Each issue will feature in-depth insight on a timely and important current topic.
In this issue, for our Insights piece, we provide an analysis of a recent Supreme Court decision that significantly narrows the definition of an “automatic telephone dialing system.” In addition, this edition includes reports on other recently enacted federal and state laws, federal and state regulatory activities, fresh judicial precedent and other important news.
For related information regarding blockchain and digital assets, please see our monthly bulletin Blockchain and Digital Assets News and Trends.
TCPA: Supreme Court narrows definition of ATDS, but pitfalls remain
The Telephone Consumer Protection Act (TCPA) has long been one of the most litigated statutes in the United States. A key question in much of that litigation revolved around what technology constitutes an “automatic telephone dialing system” (ATDS). The TCPA defines an ATDS to mean “equipment which has the capacity – (A) to store or produce telephone numbers to be called, using a random or sequential number generator; and (B) to dial such numbers.” At issue has been whether the phrase “using a random or sequential number generator” modifies only “produce” or both “store or produce.” On April 1, 2021, the Supreme Court unanimously answered the question. Read more.
Wyoming passes law establishing attribution requirements for acts taken through digital identity. On April 1, 2021, the governor signed into law the Digital Identity Act (SF39), which defines personal and organizational identity and establishes the requirements for attribution taken through a digital identity.
Electronic signatures and records
Colorado revises its Corporations and Associations Act to expand the ability to conduct business activities electronically. On April 19, 2021, the governor signed into law bill HB21-1124 which revises the Corporations and Associations Act to better facilitate a business entities’ ability to conduct business activities electronically by (a) defining terms that relate to electronic communications, such as delivery, email, electronic transmission, and notice; (b) specifying how notice may be given by electronic transmission; and (c) establishing requirements for remote participation in shareholders’ and directors’ meetings.

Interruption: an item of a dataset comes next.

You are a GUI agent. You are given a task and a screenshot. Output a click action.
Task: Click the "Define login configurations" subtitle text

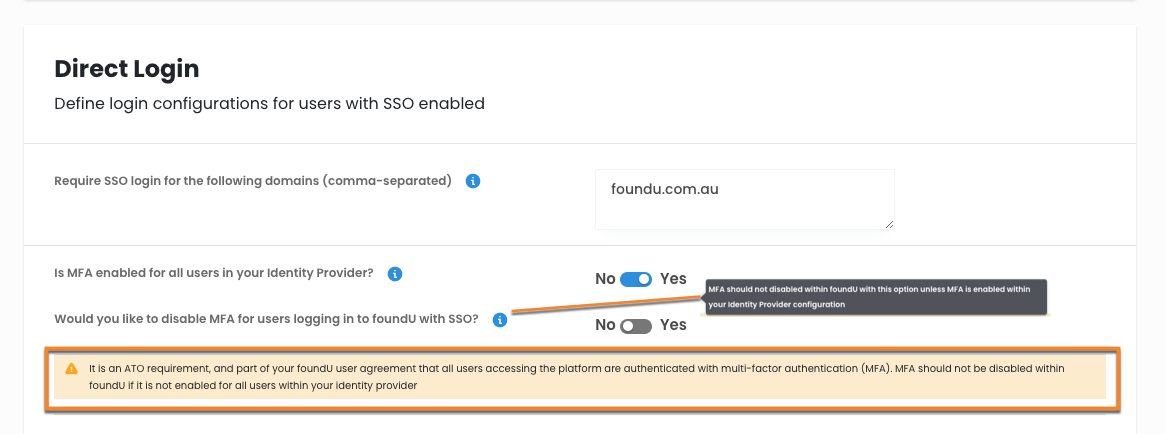(x=269, y=103)
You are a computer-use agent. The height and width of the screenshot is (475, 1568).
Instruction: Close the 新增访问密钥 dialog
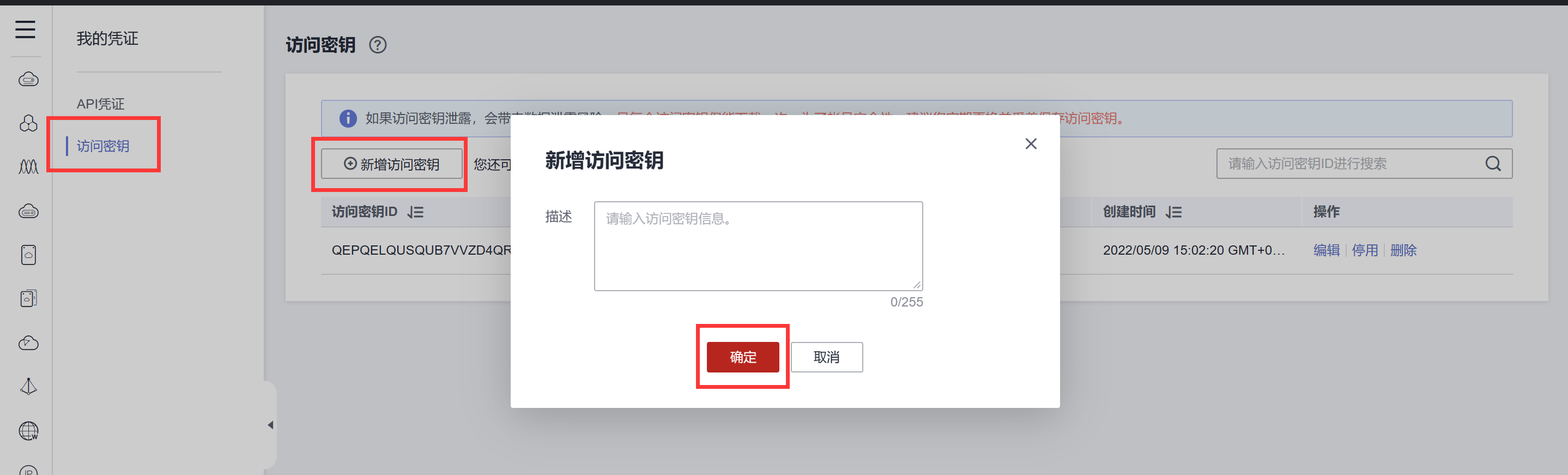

Oklahoma revises its General Corporation Act to expand ability to conduct business activities electronically. On April 19, 2021, the governor approved SB 228 into law, which authorizes the electronic transmission of certain notices, clarifies procedures for certain consents, establishes procedures for certain document form, signature, and delivery; and authorizes certain electronic transactions.
Washington revises its Business Corporations Act to allow for increased electronic communications. On April 16, 2021, the governor signed SB 5005 which amended the Business Corporations Act to allow corporations to give notices and other communications to shareholders and directors by email and other forms of electronic transmission without obtaining their consent. If a corporation previously gave notices to a shareholder only by mail or other methods of delivery not involving electronic transmission, the corporation must notify the shareholder it intends to give notices by electronic transmission before starting them. Notably, a notice may not be given by email or other electronic transmission: to a shareholder after the shareholder notifies the corporation in writing of an objection to receiving notice by email or other electronic transmission; or to a shareholder or director after the corporation is unable to deliver two consecutive notices by email or other electronic transmission to the email address, network, or processing system, and the inability becomes known to the corporation
Maryland amends insurance law to allow the Insurance Commissioner to both send and receive electronic communications in certain circumstances. On April 13, 2021, the governor approved SB226, which authorizes the Maryland Insurance Commissioner to send certain notices and communications electronically – such as renewal application forms – and insurers to send certain notices electronically to the Insurance Commissioner as well – such as a renewal application.
Remote online notarization
Three new states add RON: The following states have joined the 29 existing states that have adopted remote online notarization (RON) (AK, AZ, CO, FL, HI, ID, IN, IA, KY, LA, MD, MI, MN, MO, MT, NE, NV, ND, OH, OK, PA, TN, TX, UT, VT, VA, WA, WI, WY).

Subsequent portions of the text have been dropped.